Fisher's adaptation of Shakespeare's exceedingly obscure Timon of Athens is being performed at various points around Yerba Buena Gardens, with the actors and the audience taking the journey together at three performances beginning June 5. "We start in Jessie Square in front of the Contemporary Jewish Museum, we cross Mission Street moving to the esplanade at the Martin Luther King Jr. fountain, and then we're taking a trip across the sky bridge to the Children's Creativity Museum park. There's stuff happening all the way during the 80 minutes."
That stuff doesn't contain much of Shakespeare's original dialogue, which ranks low in the Bard's canon, and is supplanted with Fisher's contemporary satire about arts funding, with musical-comedy numbers by Donald Seaver giving the cast a chance to sing and dance. "But the plot of Timon is actually very contemporary," Fisher said. "Timon is a big supporter of the arts with a lot of friends, but then he loses his money and nobody likes him anymore. It's this weird thing of buying popularity in our culture." Rhino regular Donald Currie heads the cast of 20 as the title character.
Instead of the Athenian government that has a central role in the original Timon, the San Francisco Board of Supervisors often comes up in the dialogue. "But we only have one politician that we actually name," Fisher said. "It's this certain local sheriff."
Rhino's production of Timon! The Musical is part of the annual Yerba Buena Gardens Festival that presents dozens of free events through the summer and early fall. "Yerba Buena is probably the only arts organization we don't make fun of in the show," Fisher said.
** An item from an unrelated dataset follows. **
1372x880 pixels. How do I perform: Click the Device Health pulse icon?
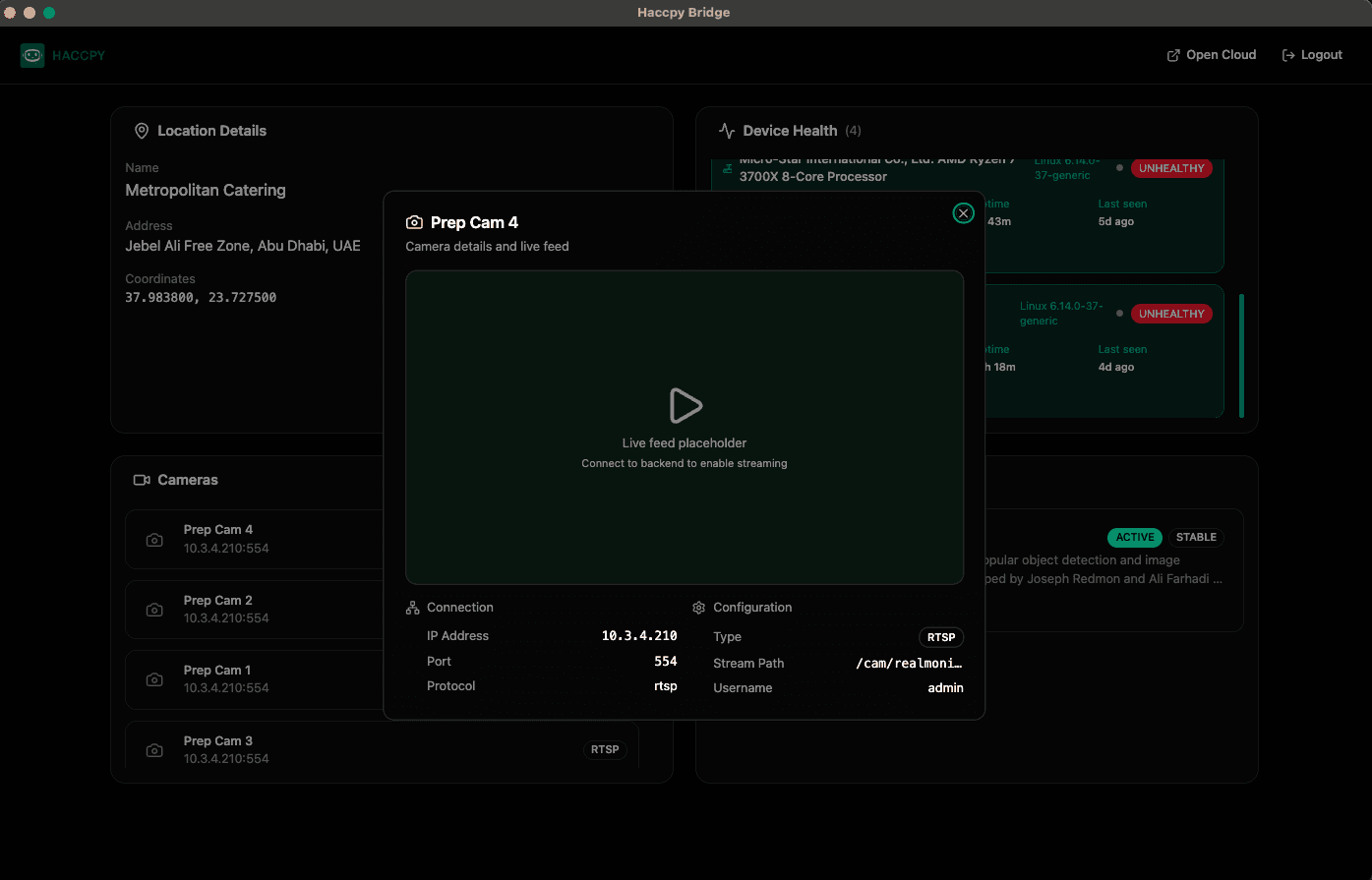pos(727,131)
Timon marks a return to Yerba Buena for a Fisher free-form adaptation of Shakespeare. Titus! was staged there in 1998, and Linda Lucero worked on the show as a facilities coordinator. She is now artistic and executive director of the festival, and happily agreed when Fisher suggested another go at Shakespeare in the gardens.
"That was in 2009, and suddenly there was no money," Fisher said. "But when the economy bounced back, we both still wanted to do it."
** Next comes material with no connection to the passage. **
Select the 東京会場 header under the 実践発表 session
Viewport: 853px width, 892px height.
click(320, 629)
The city's recent financial bounty figures into Fisher's interpretation of Timon. "The amount of money there is here now, and our expectations of what you think you're entitled to as artists really does follow Shakespeare's play," Fisher said. "In the worst-case scenario, the money was available to you at one time, but then that that donor's interest has changed doesn't make them a bad person. You have to learn it's a continuum, and that you're part of a family."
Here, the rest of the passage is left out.